*** Supplied data ***

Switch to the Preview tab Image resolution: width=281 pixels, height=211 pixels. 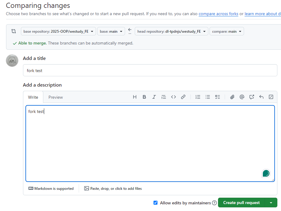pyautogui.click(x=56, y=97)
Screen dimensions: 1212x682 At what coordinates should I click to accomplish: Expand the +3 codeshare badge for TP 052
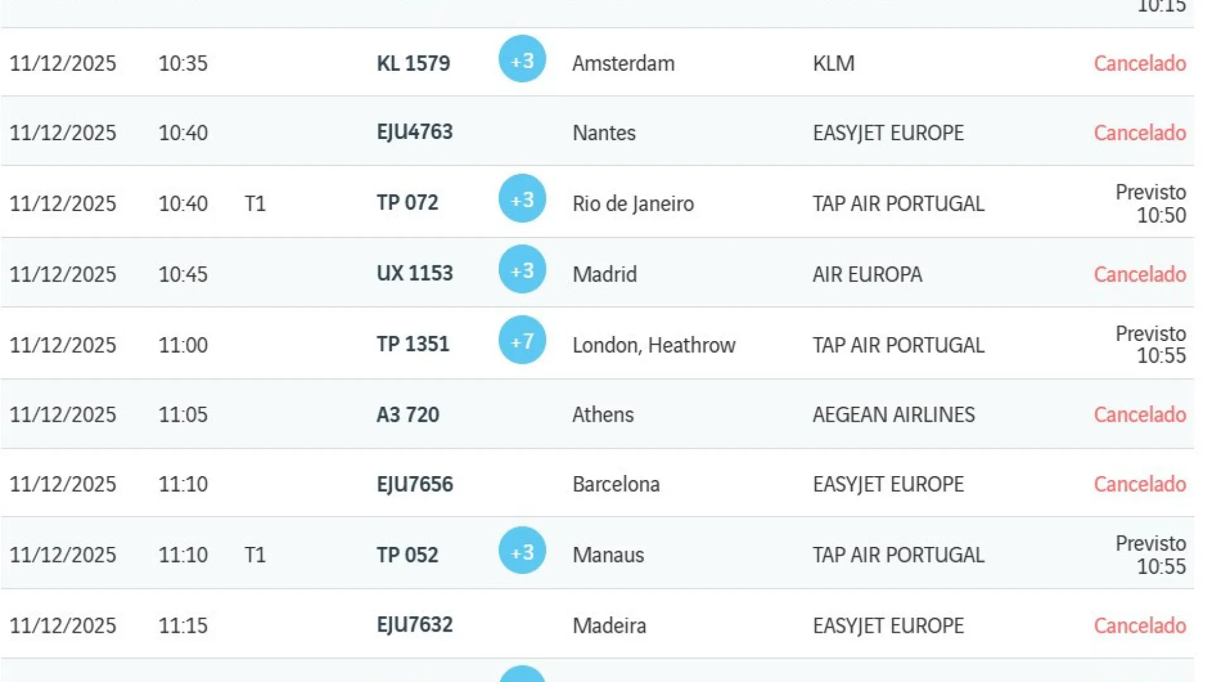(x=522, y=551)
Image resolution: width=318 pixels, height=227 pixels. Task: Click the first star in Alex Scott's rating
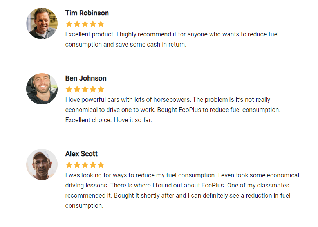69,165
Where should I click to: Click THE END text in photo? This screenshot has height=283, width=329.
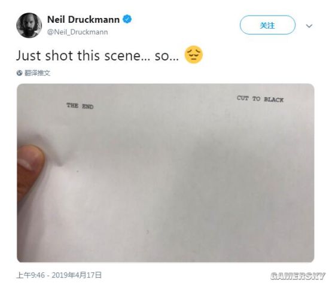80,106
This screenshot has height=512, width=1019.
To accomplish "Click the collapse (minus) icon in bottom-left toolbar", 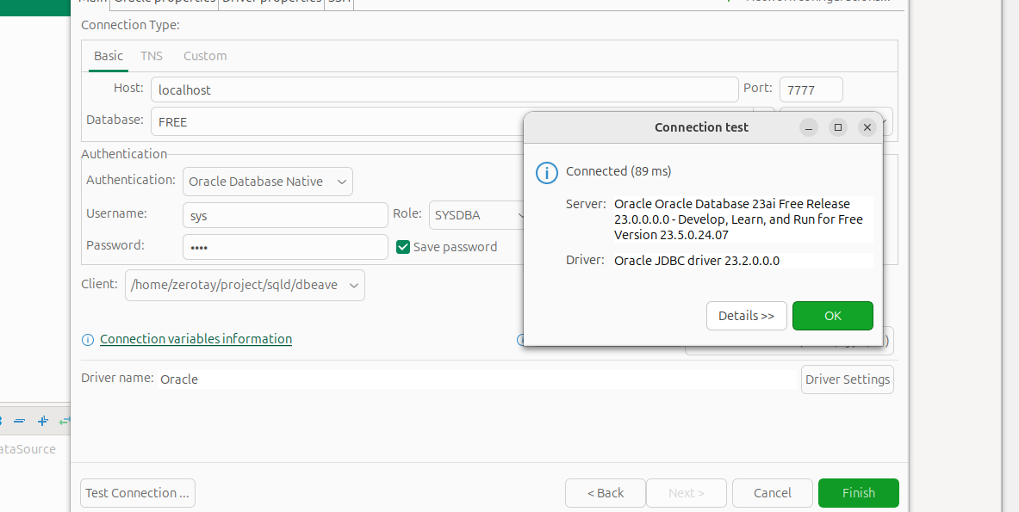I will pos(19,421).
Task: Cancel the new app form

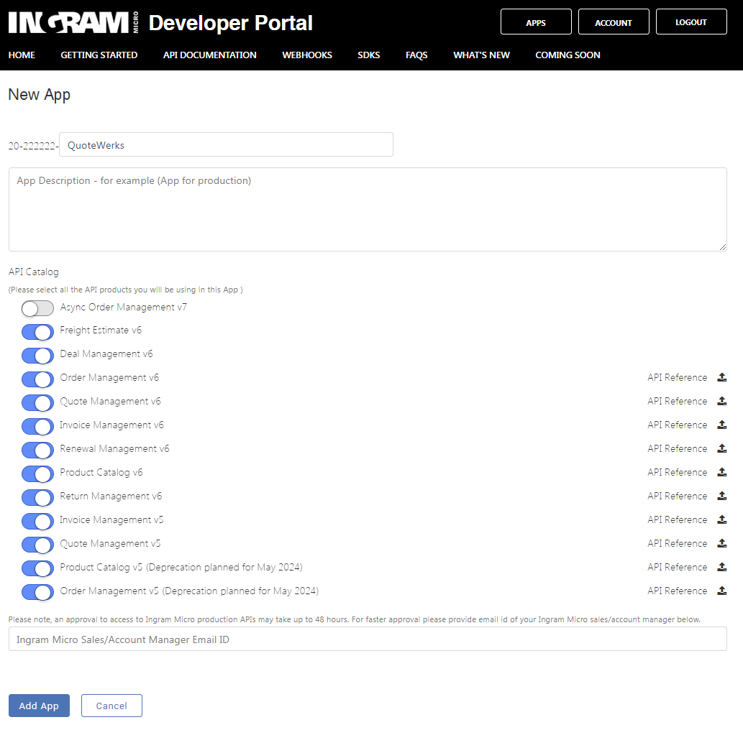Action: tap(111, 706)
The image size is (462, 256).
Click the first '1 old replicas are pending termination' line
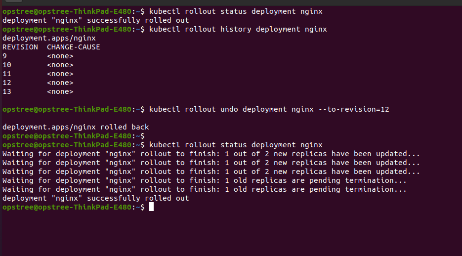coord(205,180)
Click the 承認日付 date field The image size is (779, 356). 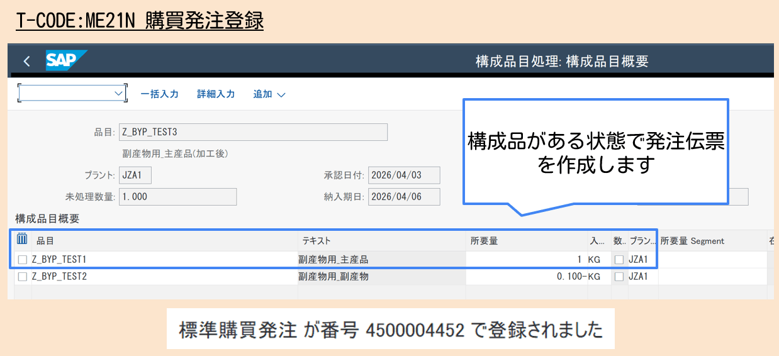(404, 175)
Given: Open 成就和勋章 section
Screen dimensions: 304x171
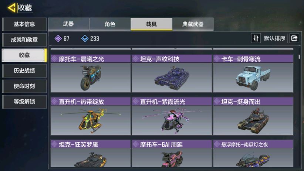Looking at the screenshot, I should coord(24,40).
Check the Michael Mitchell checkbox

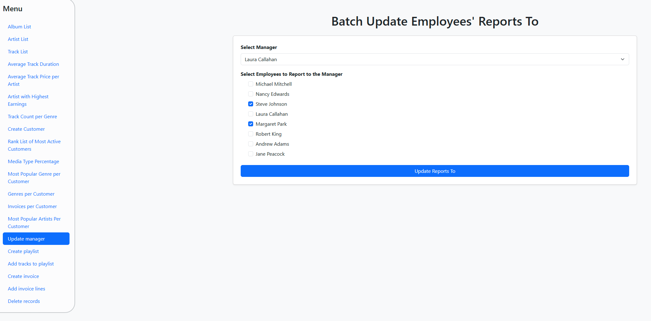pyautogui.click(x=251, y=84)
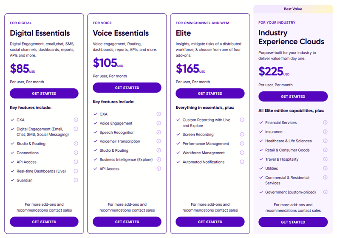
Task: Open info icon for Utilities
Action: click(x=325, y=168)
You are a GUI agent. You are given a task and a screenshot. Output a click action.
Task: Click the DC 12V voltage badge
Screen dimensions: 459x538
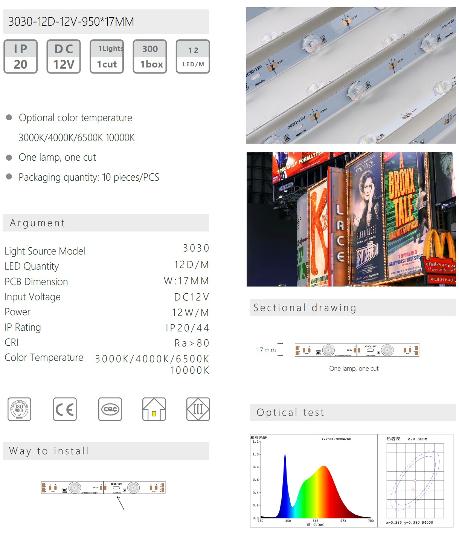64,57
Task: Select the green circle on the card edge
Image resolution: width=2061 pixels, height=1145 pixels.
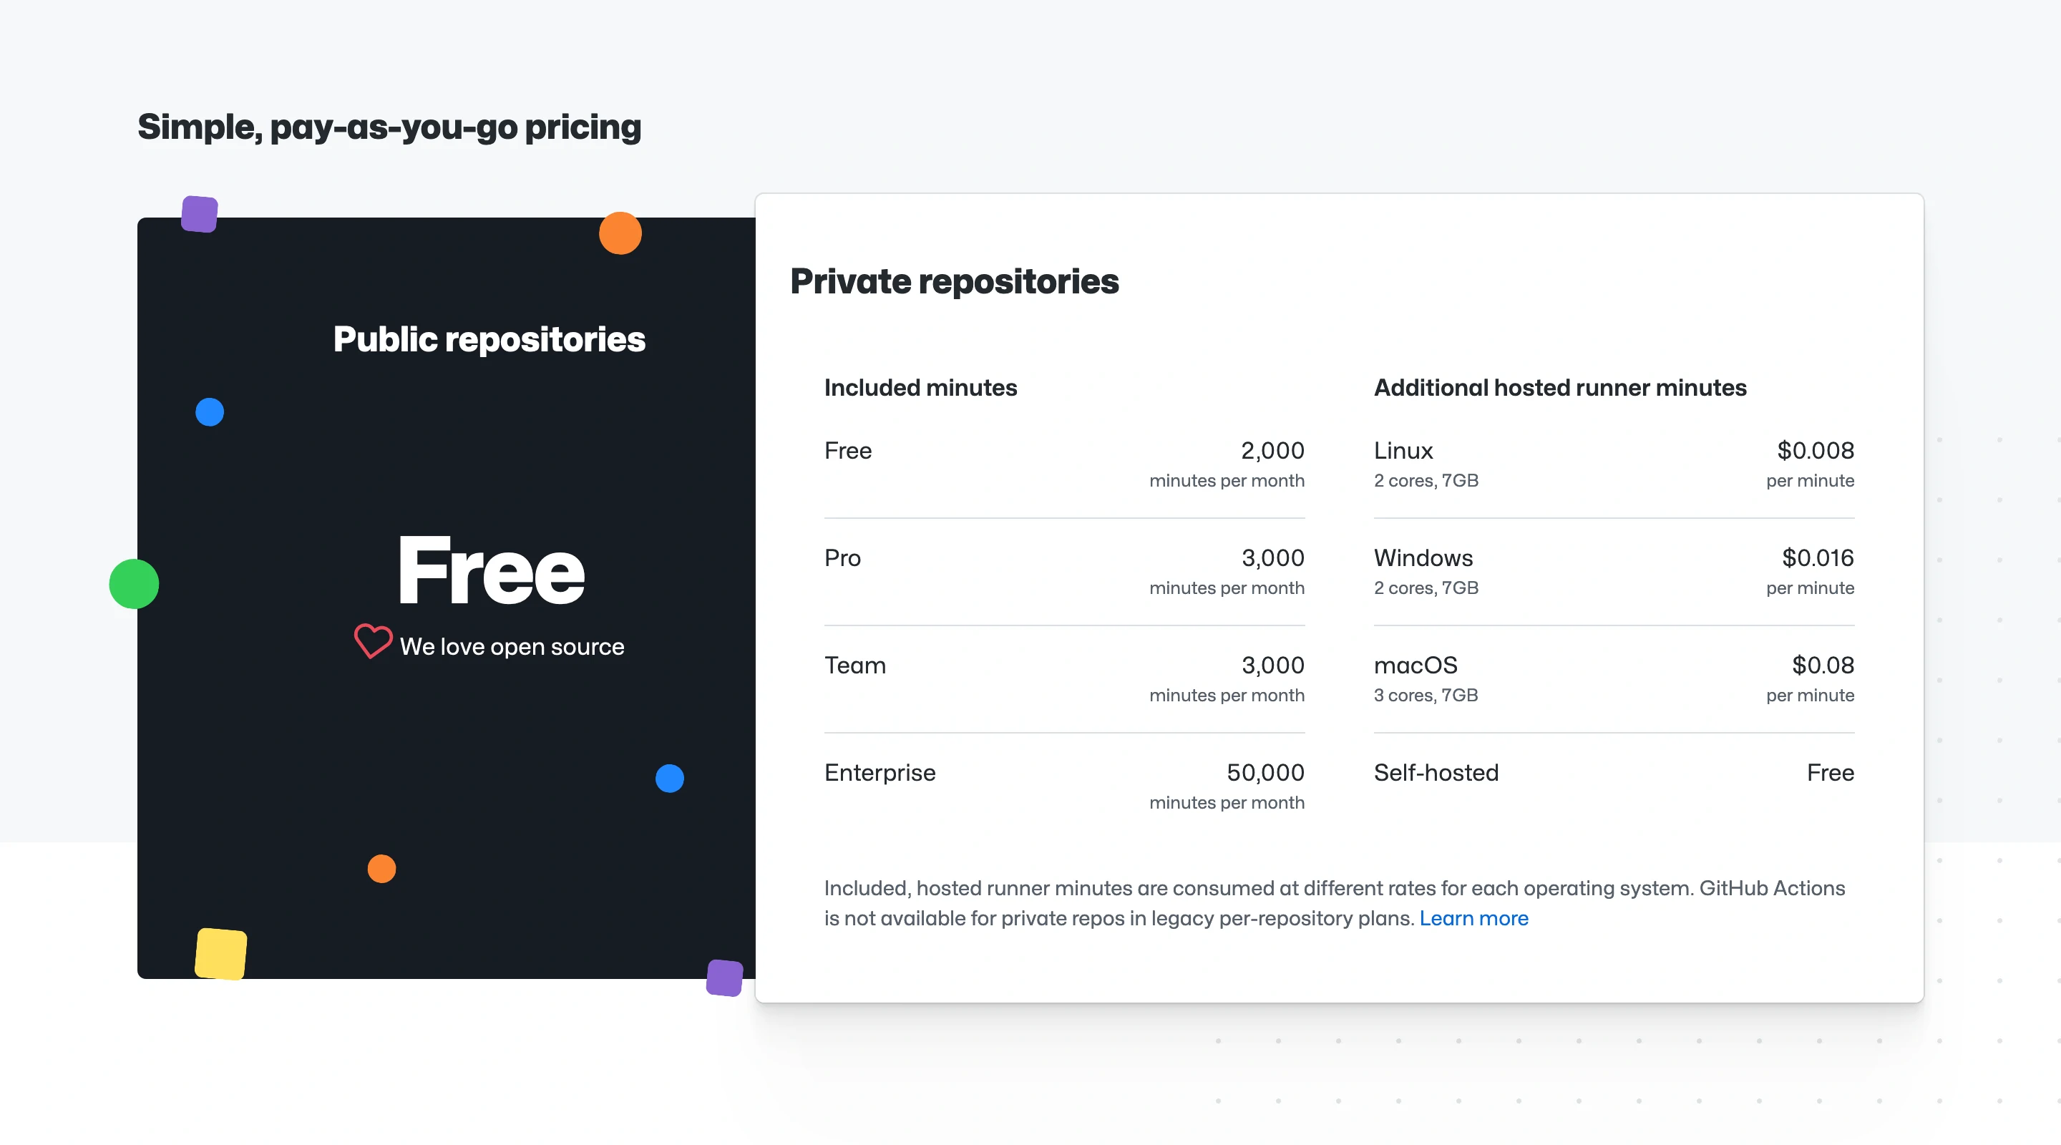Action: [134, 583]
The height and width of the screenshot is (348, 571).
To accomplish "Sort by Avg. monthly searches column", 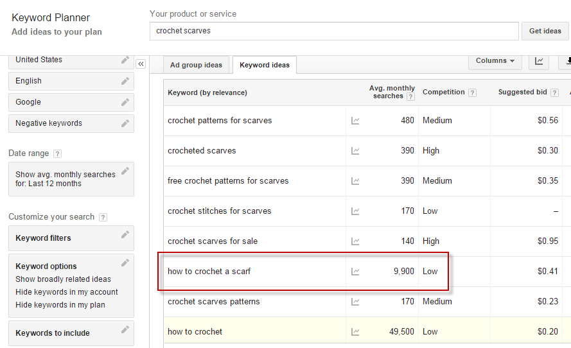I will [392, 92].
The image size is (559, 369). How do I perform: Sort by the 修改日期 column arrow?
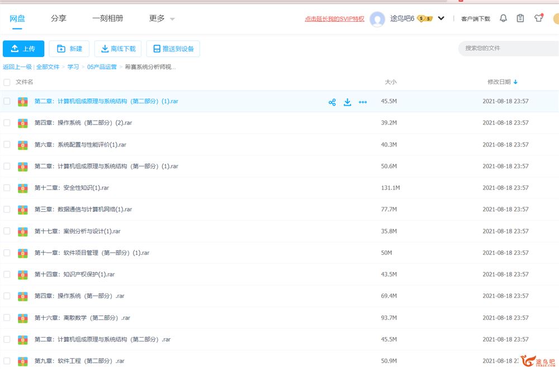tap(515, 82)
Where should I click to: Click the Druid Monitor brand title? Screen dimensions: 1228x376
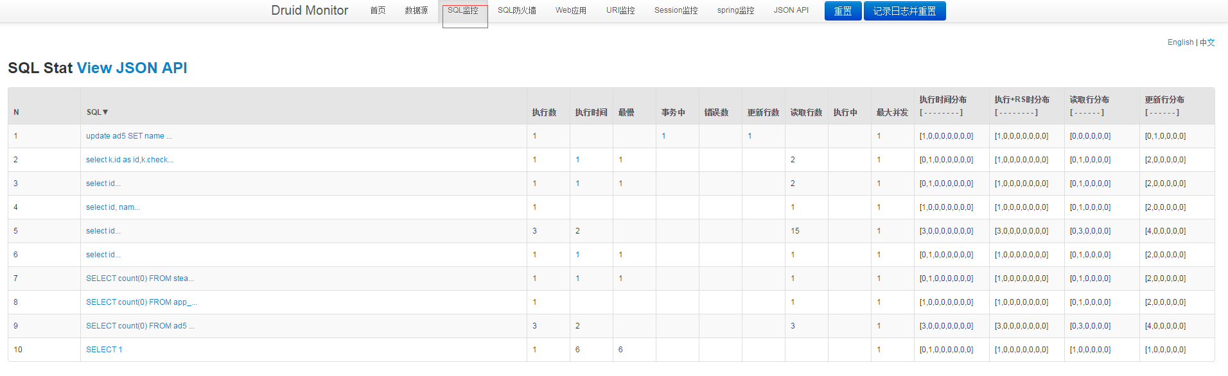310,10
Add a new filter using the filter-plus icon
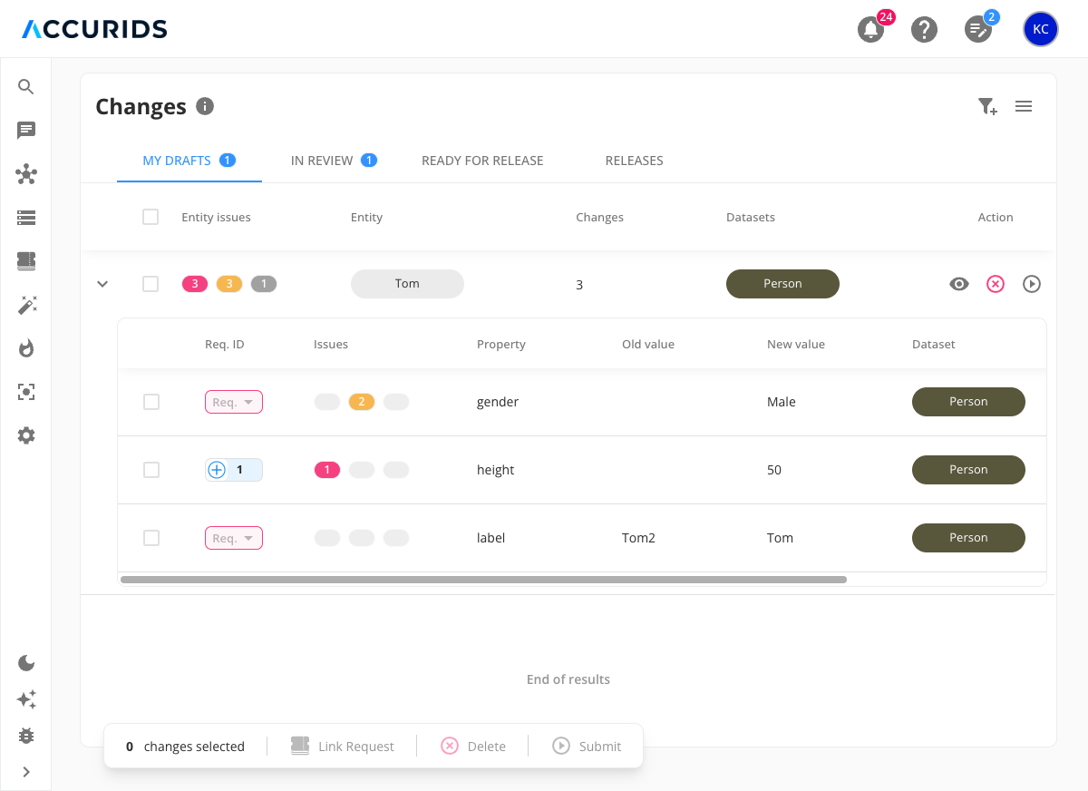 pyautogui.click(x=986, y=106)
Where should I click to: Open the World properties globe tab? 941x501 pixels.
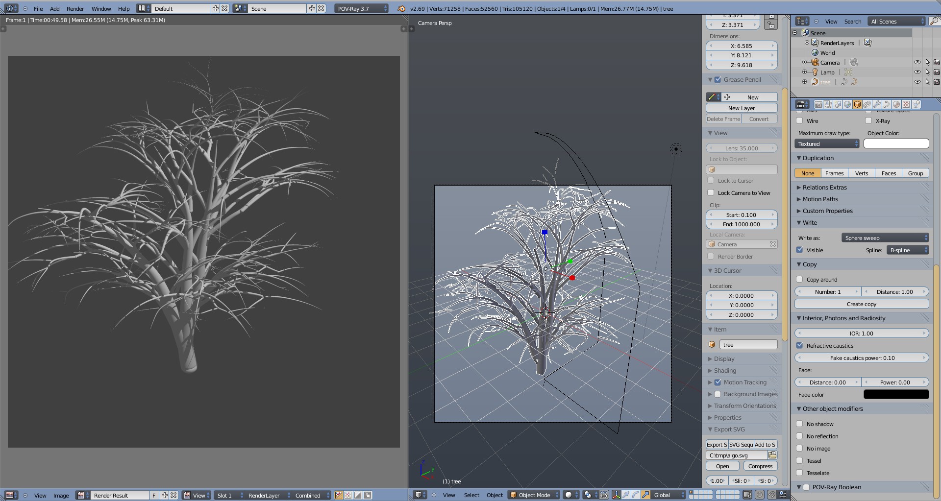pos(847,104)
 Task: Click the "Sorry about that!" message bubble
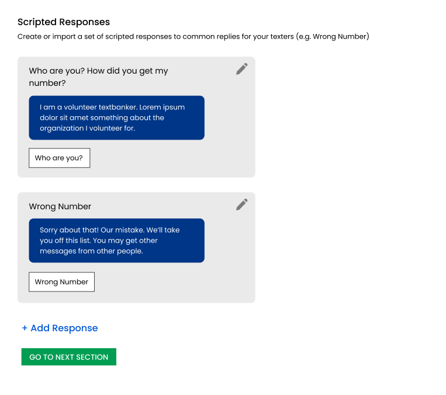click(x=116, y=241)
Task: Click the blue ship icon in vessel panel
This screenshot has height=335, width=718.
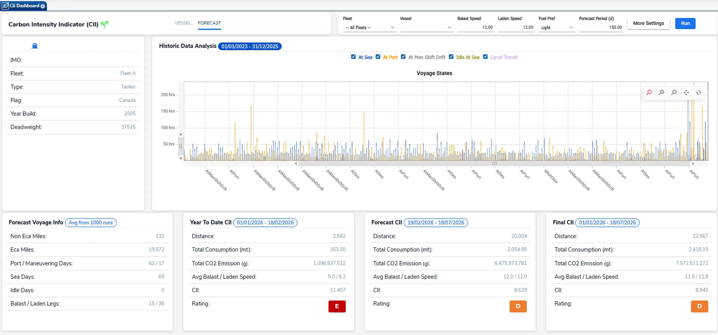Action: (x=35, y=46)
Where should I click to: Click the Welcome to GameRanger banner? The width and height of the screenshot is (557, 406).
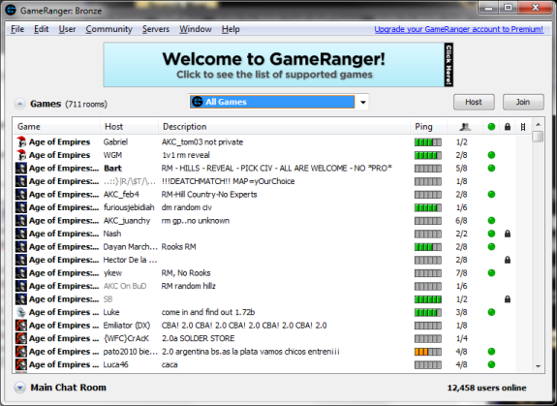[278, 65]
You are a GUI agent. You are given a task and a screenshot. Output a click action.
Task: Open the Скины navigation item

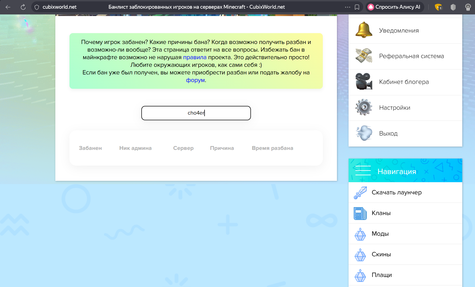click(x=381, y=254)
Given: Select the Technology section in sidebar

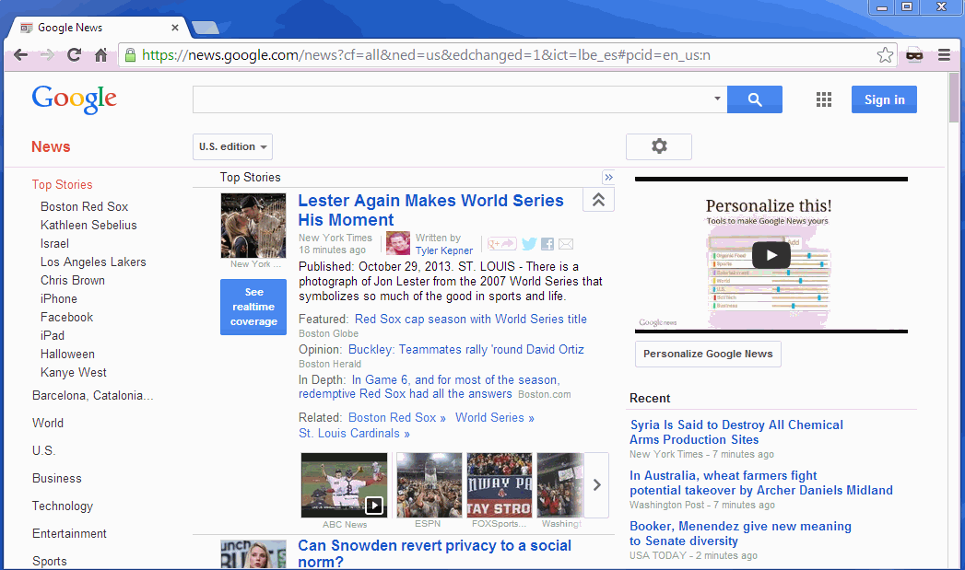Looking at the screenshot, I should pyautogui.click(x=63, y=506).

***

Problem to work on: Exactly the lines from the one that contains "Task: Open the Скины navigation item" through the last line of the records should be set down, and the pictures should be dropped.

Response for this exercise:
Task: Open the Скины navigation item

click(x=381, y=254)
Given: Select the Technology section in sidebar

Looking at the screenshot, I should pyautogui.click(x=63, y=506).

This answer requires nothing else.